Sell-High Candidate: Tim Beckham, Seattle Mariners
The Seattle Mariners have been one of 2019's biggest surprises, sprinting out of the gates with a 9-2 record while posting an AL-best plus-29 run differential.
Most expected this to be a retooling season after Robinson Cano, Edwin Diaz, James Paxton, Jean Segura, Alex Colome and Mike Zunino all left via trade while Nelson Cruz walked in free agency. Even with the hot start, that could very well still be the case. Laying the groundwork now for some potential mid-summer trades would be considered due diligence.
One player who is quickly becoming a valuable commodity is shortstop Tim Beckham.
After being non-tendered by the Baltimore Orioles, the 29-year-old signed a one-year, $1.75 million deal with the Mariners to serve as a stopgap for fellow offseason pickup J.P. Crawford. Thus far, his production has exceeded even the wildest expectations.

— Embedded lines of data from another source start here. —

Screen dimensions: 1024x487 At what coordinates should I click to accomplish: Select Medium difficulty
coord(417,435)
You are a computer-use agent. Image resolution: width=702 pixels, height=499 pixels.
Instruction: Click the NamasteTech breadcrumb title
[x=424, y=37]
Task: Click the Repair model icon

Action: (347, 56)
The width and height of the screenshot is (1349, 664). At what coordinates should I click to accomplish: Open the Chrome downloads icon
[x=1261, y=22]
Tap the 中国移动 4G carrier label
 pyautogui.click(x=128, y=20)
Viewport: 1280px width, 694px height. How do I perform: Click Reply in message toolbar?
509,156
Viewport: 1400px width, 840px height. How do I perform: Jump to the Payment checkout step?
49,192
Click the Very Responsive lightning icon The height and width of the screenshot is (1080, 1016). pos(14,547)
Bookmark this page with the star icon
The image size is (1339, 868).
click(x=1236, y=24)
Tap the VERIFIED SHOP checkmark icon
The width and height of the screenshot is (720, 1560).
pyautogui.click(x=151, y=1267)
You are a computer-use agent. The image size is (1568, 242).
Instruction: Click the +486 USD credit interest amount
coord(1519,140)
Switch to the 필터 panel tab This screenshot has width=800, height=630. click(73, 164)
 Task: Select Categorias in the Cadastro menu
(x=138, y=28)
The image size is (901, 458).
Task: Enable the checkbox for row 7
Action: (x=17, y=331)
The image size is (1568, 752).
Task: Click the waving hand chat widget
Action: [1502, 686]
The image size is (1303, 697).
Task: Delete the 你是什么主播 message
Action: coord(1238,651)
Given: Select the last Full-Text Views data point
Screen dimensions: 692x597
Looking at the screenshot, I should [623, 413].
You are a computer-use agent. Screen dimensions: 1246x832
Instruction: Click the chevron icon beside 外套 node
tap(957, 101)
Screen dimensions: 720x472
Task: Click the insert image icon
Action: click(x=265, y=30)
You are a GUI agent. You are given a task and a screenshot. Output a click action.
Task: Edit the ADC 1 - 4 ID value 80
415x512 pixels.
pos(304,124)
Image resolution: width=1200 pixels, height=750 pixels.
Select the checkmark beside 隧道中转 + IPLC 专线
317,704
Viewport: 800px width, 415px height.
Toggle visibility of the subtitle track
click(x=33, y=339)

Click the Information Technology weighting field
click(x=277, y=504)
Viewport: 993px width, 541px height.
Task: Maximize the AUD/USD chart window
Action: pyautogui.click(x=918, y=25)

The former No. 1 overall pick is hitting .400/.489/.825 with five doubles and four home runs, and he leads the American League in hits (16), runs (13) and total bases (33). He's also arbitration-eligible for the 2020 season before he reaches free agency, so he would be more than just a rental player for another team.
Right now, the Mariners have no reason to entertain the idea of trading him. However, that could quickly change, and feeling out the market now could pay dividends down the road.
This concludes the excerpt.